Work to complete: Your answer should hold all lines of the entries that include the word "below".
::::::
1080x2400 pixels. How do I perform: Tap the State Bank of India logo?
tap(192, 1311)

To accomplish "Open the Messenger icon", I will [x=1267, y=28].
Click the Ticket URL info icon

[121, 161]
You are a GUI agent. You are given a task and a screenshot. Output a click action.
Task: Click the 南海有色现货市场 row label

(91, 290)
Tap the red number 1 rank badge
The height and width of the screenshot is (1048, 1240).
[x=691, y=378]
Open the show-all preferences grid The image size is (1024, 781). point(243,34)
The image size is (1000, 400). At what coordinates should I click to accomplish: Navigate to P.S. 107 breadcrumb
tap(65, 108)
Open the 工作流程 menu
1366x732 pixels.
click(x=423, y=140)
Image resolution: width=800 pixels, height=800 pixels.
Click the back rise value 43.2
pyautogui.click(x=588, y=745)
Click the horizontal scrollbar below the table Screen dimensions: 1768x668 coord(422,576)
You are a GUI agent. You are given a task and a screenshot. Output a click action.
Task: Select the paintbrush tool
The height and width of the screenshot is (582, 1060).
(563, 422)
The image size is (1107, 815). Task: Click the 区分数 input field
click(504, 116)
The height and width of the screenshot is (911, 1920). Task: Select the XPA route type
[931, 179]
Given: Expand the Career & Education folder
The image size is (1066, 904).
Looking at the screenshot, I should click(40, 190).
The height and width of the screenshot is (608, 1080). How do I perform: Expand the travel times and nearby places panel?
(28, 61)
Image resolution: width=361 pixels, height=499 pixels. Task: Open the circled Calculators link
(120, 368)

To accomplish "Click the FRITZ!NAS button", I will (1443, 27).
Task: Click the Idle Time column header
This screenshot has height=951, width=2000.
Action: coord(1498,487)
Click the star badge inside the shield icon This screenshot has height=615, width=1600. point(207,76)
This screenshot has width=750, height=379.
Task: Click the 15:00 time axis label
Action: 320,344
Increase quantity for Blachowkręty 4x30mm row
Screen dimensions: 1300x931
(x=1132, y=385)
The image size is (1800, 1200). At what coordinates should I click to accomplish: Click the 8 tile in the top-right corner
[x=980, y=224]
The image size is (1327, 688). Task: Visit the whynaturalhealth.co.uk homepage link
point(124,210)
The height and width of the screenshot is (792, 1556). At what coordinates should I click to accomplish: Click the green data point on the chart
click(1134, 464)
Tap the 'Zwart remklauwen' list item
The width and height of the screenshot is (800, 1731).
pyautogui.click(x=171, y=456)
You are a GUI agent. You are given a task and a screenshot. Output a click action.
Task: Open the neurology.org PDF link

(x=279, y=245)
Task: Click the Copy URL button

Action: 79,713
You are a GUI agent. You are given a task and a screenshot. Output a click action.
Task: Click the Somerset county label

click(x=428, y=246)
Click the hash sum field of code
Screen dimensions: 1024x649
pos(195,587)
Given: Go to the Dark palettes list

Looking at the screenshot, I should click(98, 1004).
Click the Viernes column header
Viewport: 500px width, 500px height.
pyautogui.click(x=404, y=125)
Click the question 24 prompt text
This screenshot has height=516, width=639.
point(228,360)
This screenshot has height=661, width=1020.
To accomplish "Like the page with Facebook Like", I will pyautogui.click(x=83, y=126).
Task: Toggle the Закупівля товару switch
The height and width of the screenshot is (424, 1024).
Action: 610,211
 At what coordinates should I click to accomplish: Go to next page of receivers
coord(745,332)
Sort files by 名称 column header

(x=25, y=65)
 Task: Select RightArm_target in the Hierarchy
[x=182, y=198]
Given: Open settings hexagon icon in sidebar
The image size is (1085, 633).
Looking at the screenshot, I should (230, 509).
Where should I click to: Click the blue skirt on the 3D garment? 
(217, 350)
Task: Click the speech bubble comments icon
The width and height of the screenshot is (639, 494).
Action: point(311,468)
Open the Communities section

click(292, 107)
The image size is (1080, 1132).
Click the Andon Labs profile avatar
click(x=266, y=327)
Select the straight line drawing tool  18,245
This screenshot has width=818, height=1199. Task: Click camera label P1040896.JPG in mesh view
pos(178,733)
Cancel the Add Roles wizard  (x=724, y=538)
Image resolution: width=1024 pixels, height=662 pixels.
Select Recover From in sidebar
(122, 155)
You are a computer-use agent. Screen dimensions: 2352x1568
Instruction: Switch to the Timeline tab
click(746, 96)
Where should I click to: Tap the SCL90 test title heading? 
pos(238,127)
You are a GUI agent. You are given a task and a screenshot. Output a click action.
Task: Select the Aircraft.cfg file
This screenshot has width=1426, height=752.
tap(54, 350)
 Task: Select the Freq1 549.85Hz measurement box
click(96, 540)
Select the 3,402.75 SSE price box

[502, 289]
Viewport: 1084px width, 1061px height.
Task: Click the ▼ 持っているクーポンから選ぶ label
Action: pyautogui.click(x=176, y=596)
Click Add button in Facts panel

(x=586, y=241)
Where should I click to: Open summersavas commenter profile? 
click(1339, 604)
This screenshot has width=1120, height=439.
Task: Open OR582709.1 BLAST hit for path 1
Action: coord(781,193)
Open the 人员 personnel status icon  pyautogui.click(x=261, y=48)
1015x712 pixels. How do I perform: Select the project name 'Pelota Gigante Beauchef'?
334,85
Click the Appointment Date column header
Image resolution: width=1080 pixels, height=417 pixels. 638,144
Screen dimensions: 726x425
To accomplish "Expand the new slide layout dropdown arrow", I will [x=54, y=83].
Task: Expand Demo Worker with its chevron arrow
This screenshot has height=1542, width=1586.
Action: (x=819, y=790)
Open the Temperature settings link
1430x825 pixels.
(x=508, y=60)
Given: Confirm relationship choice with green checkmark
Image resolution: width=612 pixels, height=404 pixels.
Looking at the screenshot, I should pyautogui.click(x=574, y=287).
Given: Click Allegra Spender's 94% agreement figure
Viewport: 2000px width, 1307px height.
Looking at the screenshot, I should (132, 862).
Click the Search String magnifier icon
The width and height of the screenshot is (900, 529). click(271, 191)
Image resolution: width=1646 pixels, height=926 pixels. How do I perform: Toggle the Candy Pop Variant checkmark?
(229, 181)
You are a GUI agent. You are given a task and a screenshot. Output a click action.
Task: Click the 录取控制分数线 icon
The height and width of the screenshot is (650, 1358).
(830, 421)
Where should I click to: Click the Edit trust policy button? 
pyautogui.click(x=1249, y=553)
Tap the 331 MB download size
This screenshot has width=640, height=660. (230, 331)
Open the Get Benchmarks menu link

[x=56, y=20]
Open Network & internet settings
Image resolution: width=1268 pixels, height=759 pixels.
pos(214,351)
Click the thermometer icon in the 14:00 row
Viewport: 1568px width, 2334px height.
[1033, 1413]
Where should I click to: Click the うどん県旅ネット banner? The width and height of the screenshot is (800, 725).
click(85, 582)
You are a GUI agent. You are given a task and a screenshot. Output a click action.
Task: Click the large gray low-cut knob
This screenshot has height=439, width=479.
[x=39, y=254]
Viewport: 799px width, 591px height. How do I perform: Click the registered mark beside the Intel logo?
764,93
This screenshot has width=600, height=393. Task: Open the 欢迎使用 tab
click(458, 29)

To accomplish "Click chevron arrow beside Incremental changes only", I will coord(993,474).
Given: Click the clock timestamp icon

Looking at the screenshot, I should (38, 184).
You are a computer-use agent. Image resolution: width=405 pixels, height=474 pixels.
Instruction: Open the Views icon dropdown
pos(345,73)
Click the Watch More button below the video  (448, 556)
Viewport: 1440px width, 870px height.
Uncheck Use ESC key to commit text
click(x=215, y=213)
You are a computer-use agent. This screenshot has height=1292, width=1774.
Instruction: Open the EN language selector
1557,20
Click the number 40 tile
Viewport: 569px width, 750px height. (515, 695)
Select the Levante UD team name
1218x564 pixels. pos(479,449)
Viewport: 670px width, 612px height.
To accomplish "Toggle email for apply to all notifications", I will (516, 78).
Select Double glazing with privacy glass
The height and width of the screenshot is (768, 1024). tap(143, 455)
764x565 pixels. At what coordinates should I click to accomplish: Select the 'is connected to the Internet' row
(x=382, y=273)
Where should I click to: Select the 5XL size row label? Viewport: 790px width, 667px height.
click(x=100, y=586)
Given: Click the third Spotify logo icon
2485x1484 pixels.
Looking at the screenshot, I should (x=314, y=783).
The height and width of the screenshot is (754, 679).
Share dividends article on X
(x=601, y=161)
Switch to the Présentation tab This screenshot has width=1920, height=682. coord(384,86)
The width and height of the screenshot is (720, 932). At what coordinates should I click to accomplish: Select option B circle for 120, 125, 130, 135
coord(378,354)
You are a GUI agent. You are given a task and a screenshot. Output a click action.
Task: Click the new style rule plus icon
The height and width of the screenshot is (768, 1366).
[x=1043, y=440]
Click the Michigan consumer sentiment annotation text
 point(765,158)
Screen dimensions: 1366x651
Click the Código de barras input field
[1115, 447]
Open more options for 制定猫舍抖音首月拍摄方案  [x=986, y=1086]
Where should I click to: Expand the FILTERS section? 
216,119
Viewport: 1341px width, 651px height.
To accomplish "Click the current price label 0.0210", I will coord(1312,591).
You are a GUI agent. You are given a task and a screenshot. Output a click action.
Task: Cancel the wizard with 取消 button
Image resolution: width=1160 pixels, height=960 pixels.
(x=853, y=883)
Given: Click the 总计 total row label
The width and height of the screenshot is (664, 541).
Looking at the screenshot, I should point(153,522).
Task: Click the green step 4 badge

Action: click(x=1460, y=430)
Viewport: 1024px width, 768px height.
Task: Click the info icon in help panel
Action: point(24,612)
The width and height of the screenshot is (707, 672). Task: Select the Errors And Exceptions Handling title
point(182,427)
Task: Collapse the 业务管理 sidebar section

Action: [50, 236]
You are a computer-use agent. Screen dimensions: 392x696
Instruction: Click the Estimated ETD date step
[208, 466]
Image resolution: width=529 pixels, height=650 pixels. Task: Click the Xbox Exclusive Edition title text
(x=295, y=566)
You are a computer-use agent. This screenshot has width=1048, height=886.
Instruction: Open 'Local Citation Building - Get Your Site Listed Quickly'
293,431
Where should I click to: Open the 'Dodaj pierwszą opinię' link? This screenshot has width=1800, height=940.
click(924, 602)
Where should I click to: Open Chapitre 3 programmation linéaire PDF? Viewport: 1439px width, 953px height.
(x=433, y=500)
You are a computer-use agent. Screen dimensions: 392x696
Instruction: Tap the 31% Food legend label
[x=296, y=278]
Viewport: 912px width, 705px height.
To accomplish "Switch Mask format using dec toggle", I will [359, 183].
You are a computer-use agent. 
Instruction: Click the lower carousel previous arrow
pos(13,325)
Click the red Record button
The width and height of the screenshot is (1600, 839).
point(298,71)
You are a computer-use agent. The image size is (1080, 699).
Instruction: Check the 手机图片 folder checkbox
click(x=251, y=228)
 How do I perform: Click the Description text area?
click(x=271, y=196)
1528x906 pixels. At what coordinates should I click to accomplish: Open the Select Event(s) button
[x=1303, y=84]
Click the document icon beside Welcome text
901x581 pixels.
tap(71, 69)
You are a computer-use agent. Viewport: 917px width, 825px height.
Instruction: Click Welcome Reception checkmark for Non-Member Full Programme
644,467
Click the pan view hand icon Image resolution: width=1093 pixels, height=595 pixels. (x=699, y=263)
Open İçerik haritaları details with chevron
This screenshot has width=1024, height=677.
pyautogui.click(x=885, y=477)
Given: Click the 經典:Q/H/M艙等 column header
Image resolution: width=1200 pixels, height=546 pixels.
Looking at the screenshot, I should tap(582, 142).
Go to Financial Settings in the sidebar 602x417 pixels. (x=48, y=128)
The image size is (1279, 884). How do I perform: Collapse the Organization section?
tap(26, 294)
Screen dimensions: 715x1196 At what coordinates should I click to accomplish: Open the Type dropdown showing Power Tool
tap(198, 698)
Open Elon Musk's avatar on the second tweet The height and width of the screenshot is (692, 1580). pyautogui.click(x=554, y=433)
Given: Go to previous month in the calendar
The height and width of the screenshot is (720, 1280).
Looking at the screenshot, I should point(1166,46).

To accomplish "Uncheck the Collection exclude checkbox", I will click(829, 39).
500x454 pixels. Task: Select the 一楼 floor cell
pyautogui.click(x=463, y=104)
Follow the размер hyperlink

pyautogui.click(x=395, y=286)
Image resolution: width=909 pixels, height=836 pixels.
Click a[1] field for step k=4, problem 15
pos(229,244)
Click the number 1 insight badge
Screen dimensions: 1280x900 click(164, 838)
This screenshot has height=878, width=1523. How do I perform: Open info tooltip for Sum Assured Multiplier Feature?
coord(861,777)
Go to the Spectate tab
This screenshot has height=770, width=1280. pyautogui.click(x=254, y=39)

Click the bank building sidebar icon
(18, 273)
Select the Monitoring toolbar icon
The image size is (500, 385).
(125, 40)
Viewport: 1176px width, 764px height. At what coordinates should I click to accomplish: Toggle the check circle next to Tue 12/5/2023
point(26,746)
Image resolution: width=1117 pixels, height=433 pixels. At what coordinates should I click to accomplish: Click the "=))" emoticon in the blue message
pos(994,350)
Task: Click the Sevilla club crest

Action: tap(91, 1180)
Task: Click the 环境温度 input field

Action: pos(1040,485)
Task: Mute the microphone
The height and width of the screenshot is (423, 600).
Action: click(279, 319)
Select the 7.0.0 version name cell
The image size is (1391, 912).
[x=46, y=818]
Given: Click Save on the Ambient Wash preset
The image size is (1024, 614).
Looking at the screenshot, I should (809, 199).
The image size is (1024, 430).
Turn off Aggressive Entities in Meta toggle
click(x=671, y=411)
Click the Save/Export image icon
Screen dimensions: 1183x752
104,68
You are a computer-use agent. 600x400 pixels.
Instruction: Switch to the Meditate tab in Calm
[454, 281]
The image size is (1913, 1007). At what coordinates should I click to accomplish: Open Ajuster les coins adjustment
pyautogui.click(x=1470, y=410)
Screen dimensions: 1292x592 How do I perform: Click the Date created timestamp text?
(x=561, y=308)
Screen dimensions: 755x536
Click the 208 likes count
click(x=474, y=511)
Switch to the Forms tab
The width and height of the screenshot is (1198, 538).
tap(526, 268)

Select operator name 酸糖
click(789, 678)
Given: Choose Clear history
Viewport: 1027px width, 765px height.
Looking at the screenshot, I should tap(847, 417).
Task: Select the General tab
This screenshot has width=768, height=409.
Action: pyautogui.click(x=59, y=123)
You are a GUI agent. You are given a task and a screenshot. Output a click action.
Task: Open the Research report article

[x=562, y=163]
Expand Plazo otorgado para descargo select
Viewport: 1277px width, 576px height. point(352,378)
::::::
Answer to this problem:
Click the horizontal scrollbar below the table Screen dimensions: 1768x668 coord(422,576)
Click the Watch More button below the video  (448, 556)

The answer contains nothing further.